Do ponto de vista da Programação Cultural foram identificadas duas áreas de importância estratégica: a Música e o Audiovisual e Multimédia [8]. A aposta no Audiovisual e Multimédia, de acordo com o Relatório da Comissão Instaladora justificava-se fundamentalmente em função dos seguintes pressupostos:


“O inevitável percurso para a Sociedade da Informação torna cada vez mais importante a produção de ‘conteúdos’ em Portugal para salvaguardar a permanência da cultura portuguesa no Mundo (...) num momento em que o satélite, o cabo e a difusão terrestre digital aceleram os processos de globalização dos media e o seu impacto entre nós; a produção de conteúdos audiovisuais e multimédia para ser feita com a qualidade que garanta a sua eficácia e difusão internacional é um vasto campo de trabalho para criadores de todas as áreas das artes e das letras, para investigadores e técnicos qualificados, podendo fixar na cidade e área metropolitana a ‘massa crítica’ que tende a fugir-lhe e gerar a criação de organizações empresariais baseadas nesse trabalho eminentemente cultural [9]”.

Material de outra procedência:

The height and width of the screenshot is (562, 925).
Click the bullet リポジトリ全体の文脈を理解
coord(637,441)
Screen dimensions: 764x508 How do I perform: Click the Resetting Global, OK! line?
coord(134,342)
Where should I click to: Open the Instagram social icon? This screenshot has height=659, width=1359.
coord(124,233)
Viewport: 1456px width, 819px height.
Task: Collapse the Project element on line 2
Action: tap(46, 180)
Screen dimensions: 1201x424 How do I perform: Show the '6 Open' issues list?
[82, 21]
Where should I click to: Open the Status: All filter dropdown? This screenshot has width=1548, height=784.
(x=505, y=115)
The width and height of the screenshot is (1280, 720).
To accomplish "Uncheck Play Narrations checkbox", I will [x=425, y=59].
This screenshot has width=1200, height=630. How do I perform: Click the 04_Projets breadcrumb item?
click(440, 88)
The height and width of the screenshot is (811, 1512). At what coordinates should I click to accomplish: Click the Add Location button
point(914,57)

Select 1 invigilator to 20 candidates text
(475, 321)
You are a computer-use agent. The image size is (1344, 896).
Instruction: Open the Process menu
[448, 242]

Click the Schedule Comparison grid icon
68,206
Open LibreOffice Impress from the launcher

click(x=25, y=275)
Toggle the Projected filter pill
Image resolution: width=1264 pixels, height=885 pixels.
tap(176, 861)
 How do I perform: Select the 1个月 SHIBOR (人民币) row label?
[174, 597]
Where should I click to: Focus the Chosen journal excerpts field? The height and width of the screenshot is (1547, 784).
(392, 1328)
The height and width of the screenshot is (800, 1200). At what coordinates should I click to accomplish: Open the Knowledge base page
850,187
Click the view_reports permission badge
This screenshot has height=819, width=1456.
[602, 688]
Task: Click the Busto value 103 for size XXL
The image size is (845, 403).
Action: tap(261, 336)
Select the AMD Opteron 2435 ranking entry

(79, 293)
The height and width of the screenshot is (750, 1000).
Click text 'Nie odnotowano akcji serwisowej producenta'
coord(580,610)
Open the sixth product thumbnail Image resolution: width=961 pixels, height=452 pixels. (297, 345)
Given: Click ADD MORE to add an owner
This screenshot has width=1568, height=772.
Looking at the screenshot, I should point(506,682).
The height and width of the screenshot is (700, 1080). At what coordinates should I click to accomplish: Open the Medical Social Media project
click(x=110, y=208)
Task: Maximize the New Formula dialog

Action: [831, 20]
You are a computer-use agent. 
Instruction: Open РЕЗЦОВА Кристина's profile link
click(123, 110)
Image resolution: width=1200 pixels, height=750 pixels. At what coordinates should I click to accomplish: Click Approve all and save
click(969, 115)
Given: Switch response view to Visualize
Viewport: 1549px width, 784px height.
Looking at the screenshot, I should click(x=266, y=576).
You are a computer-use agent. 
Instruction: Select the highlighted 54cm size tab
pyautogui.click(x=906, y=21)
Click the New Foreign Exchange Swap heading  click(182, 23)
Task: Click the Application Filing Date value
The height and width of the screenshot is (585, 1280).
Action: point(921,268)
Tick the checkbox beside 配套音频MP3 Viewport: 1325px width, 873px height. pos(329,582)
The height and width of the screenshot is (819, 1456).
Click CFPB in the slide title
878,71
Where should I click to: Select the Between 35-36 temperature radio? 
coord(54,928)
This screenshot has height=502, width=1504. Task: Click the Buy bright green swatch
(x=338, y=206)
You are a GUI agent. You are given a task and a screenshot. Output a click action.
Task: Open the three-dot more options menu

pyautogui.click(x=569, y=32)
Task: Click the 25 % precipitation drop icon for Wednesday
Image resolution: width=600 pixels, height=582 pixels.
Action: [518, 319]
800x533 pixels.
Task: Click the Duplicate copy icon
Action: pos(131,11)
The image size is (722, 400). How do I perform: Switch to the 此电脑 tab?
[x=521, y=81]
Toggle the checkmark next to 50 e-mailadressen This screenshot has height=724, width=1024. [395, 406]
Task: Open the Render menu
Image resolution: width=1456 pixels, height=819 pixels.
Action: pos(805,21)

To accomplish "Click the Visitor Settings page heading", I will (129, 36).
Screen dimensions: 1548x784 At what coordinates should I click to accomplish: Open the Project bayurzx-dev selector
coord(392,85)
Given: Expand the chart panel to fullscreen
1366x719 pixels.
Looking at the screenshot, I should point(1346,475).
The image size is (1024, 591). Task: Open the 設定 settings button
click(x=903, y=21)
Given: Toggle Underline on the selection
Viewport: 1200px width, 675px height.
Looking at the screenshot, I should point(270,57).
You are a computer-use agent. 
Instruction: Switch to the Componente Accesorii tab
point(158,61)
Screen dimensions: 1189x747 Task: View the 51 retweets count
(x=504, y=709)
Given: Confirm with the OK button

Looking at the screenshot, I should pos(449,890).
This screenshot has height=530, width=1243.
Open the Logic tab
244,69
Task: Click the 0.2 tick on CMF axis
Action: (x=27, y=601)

Estes pressupostos, associados à ideia que aqui se retoma segundo a qual a programação deveria decorrer de uma “escolha estratégica de sobressaltos que nos coloquem perante a evidência lúdica das nossas ignorâncias, que estruturem novos desafios e novas rotinas [10]”, constituíram o ponto de partida para a explicitação da lógica da Programação da área Audiovisual e Multimédia, a qual fez do Documentário a opção prioritária.


Uma vez feita essa opção, por razões de coerência teórica e metodológica, considerou-se essencial valorizar o papel do Cinema, pelo que se entendeu alterar a designação da área para Cinema, Audiovisual e Multimédia, a qual viria, posteriormente, a ser conhecida por Odisseia nas Imagens.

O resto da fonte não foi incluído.